On 1 November 2019, a WTO arbitrator issued a decision on the level of countermeasures that China may request with respect to the United States in the case “United States — Certain Methodologies and their Application to Anti-Dumping Proceedings Involving China” [DS 471].  DS 471 found that the US calculation of anti-dumping duties on 25 different Chinese products was not in accordance with the WTO agreements. Specifically, the WTO struck down the US use of zeroing, a methodology that produces higher dumping margins and has been found by multiple WTO panels in the past to violate WTO rules.

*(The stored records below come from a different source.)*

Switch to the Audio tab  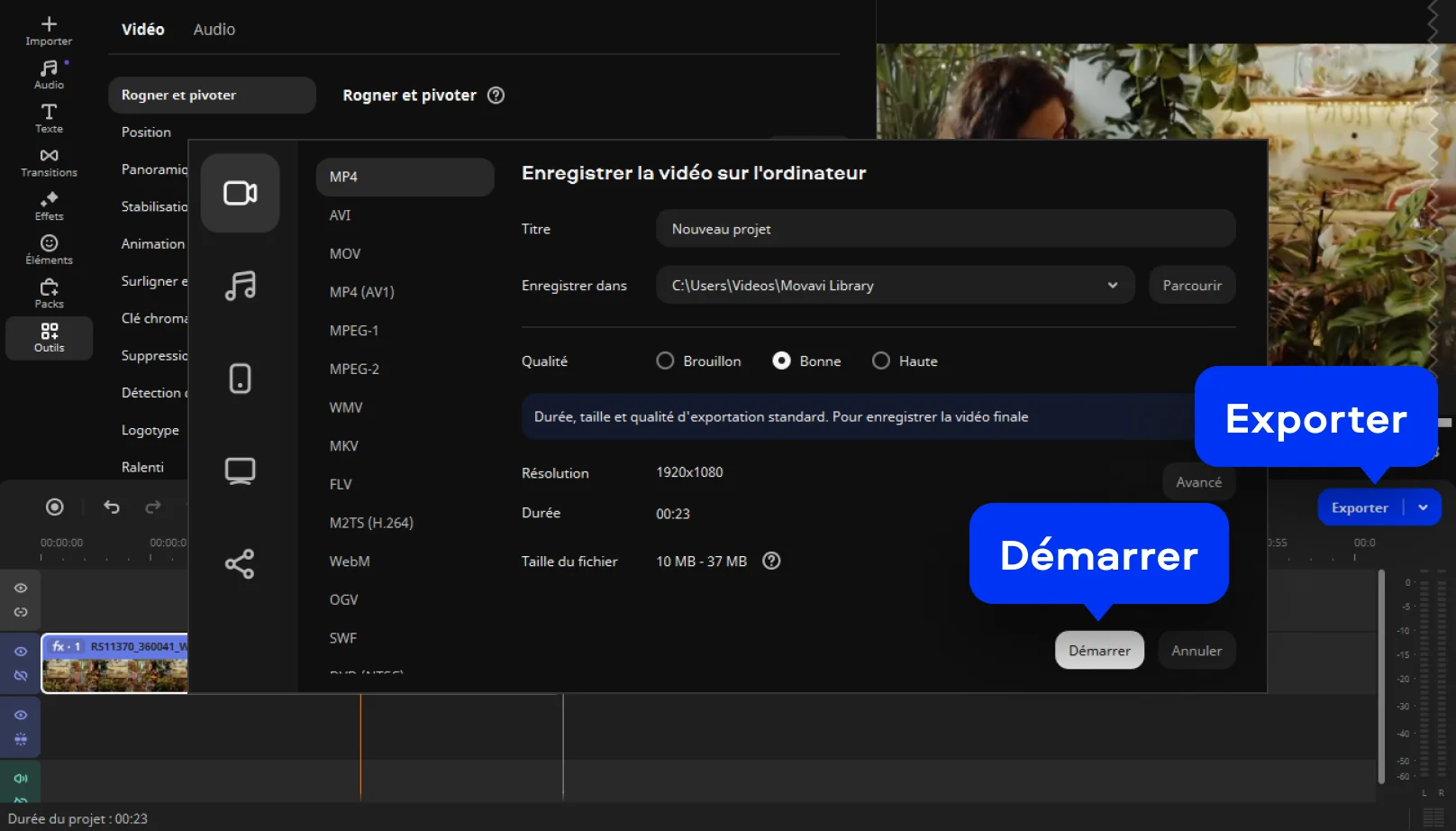click(214, 30)
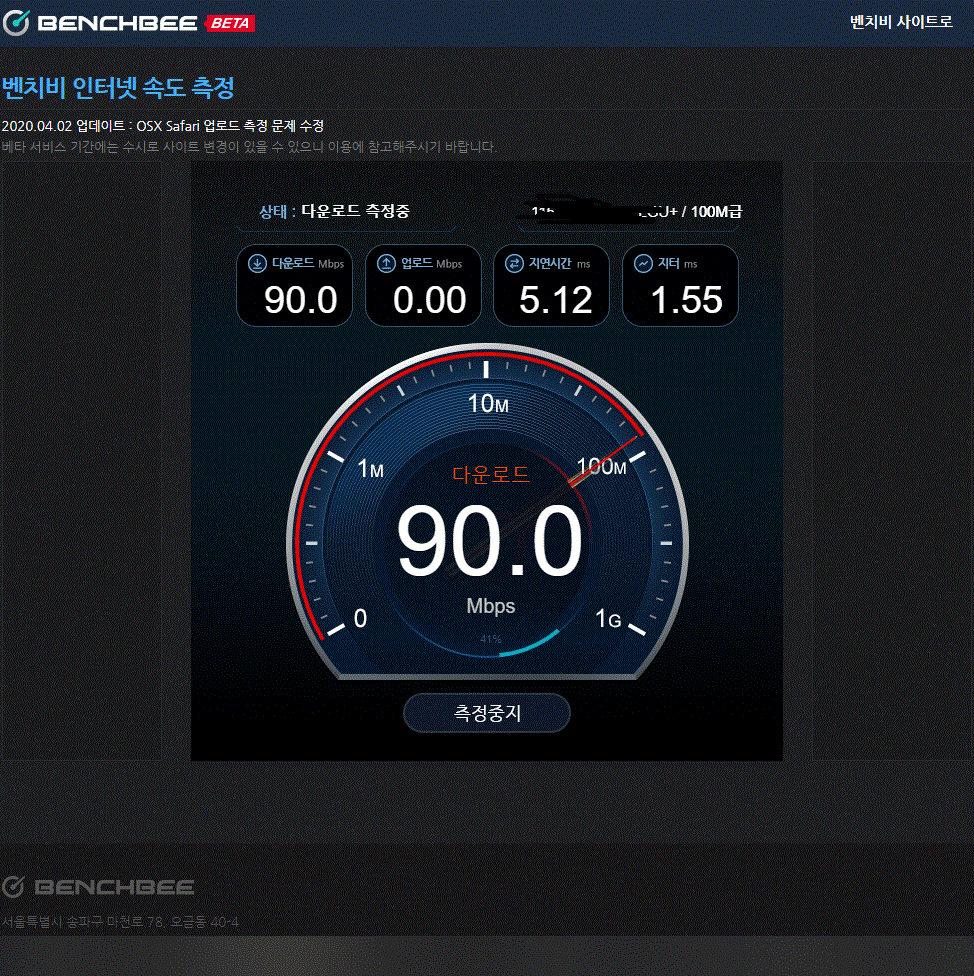Click the status text 다운로드 측정중

click(x=355, y=211)
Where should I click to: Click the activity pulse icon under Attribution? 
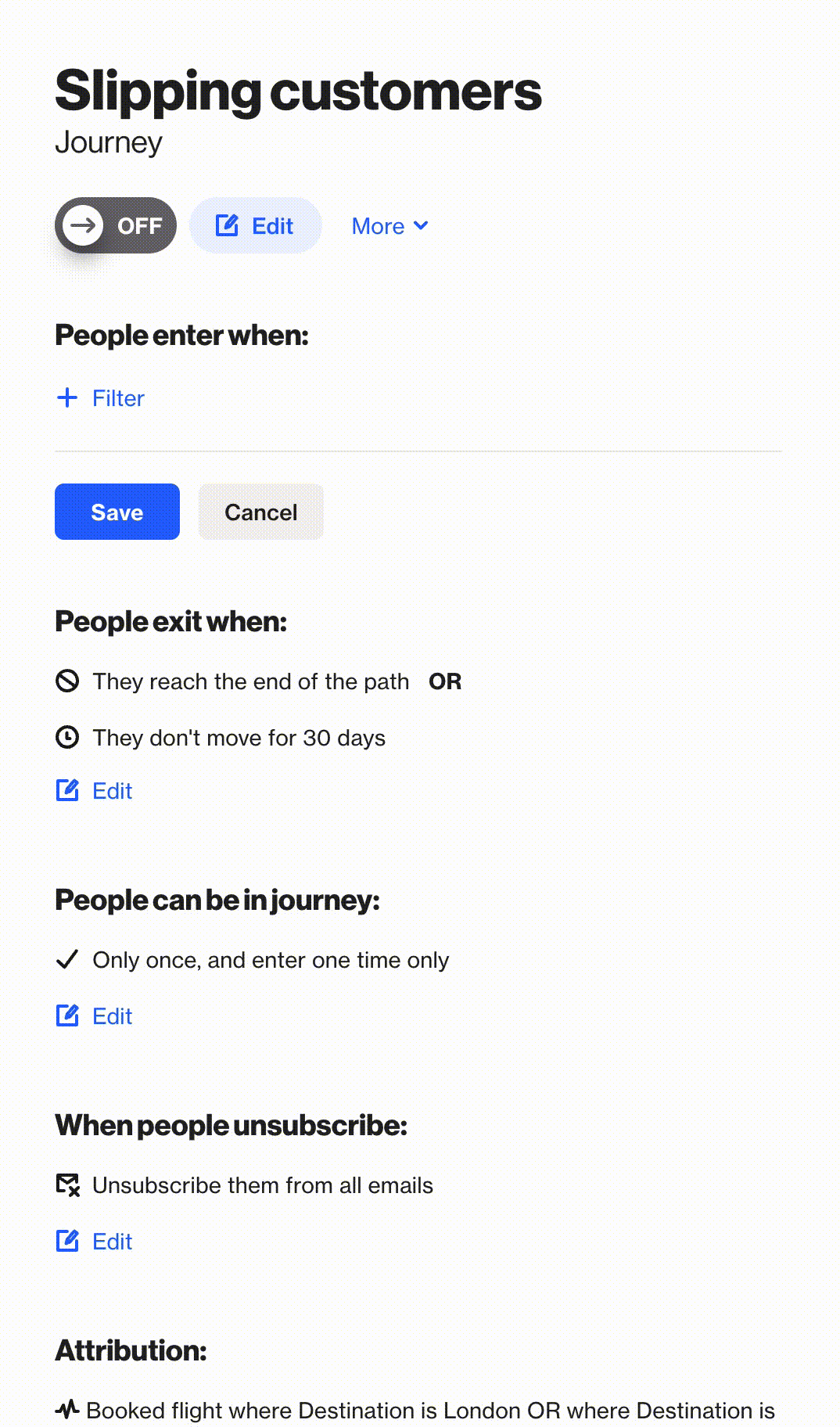(x=67, y=1409)
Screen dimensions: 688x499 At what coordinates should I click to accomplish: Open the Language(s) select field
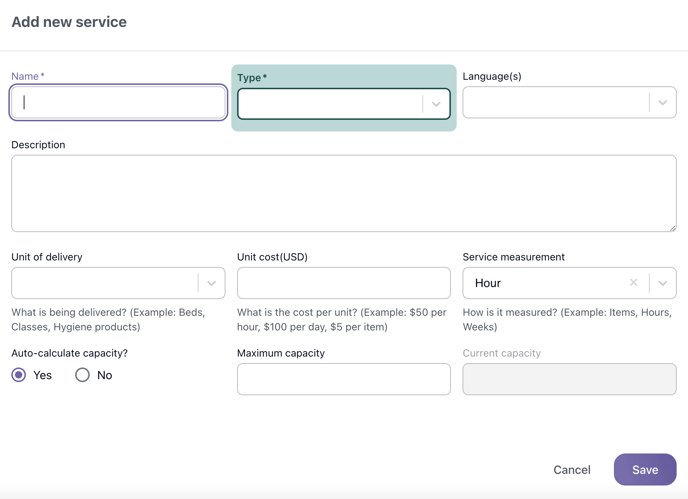coord(555,102)
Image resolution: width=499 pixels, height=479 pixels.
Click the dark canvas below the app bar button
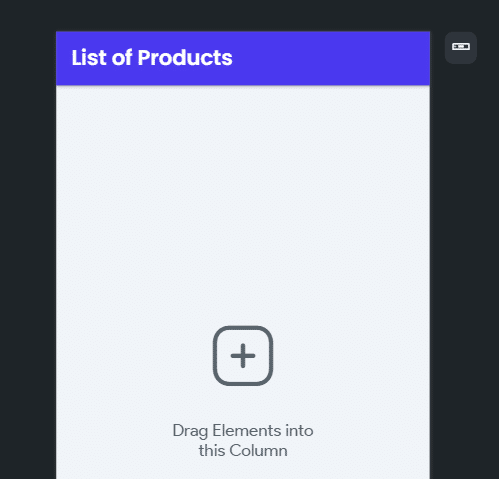[x=464, y=267]
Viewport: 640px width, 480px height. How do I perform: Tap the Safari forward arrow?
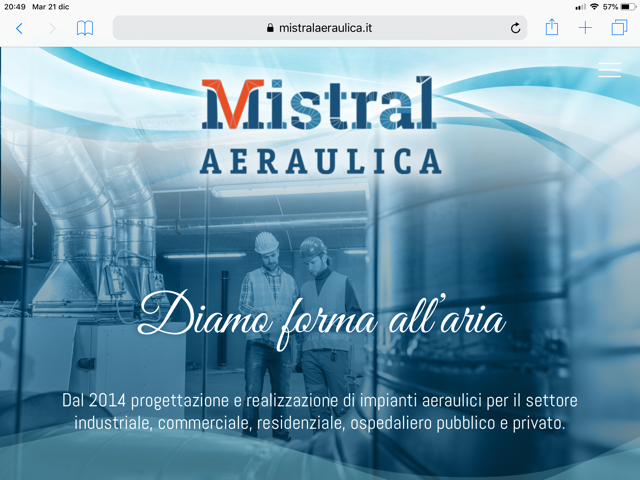[x=52, y=28]
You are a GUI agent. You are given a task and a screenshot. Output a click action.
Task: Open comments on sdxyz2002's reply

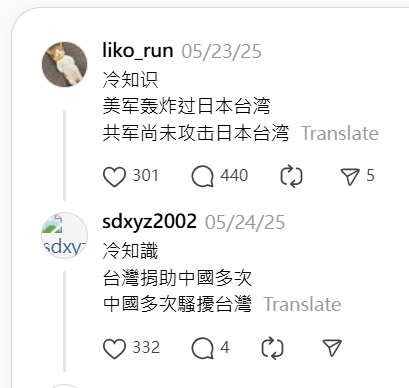click(x=202, y=348)
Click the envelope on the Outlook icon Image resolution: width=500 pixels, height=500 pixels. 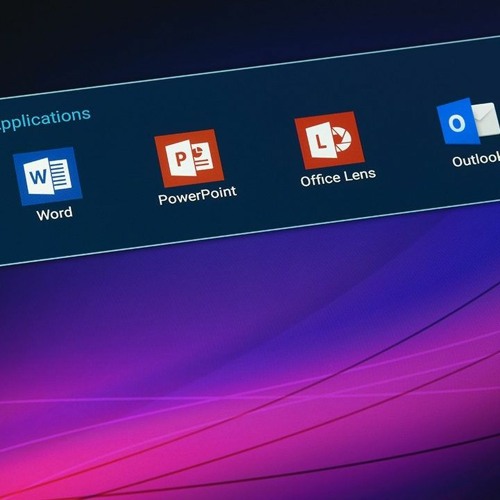coord(488,120)
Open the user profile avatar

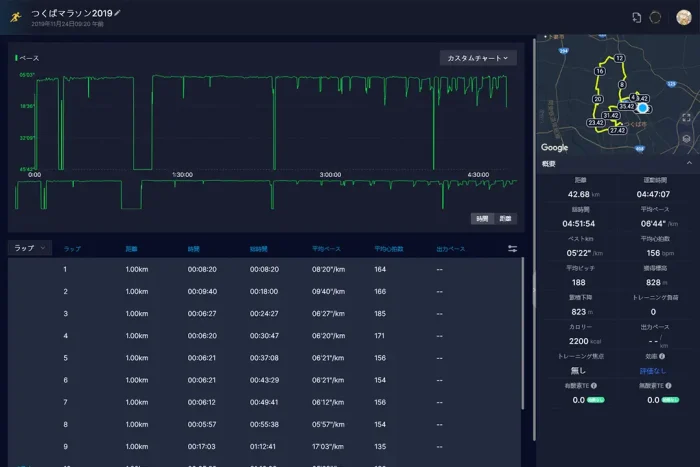[x=683, y=17]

The arbitrator allowed approximately USD 3.579 Billion in countermeasures against the US based on the level of nullification or impairment concerning the anti-dumping orders at issue by calculating (using a two-step methodology referred to as the Armington model), for each order, the difference between the 2017 value of US imports from China, simulated under the first step, and the counterfactual value of US imports from China, simulated under the second step. In accordance with Article 22.4 of the DSU, China may request authorization from the DSB to suspend concessions or other obligations at a level not exceeding USD 3,579,128,000 per annum. Beijing had initially requested USD 7 Billion. China will be allowed to implement the duties once it gets formal authorization from the WTO’s Dispute Settlement Body, which is slated to meet next on Nov. 22.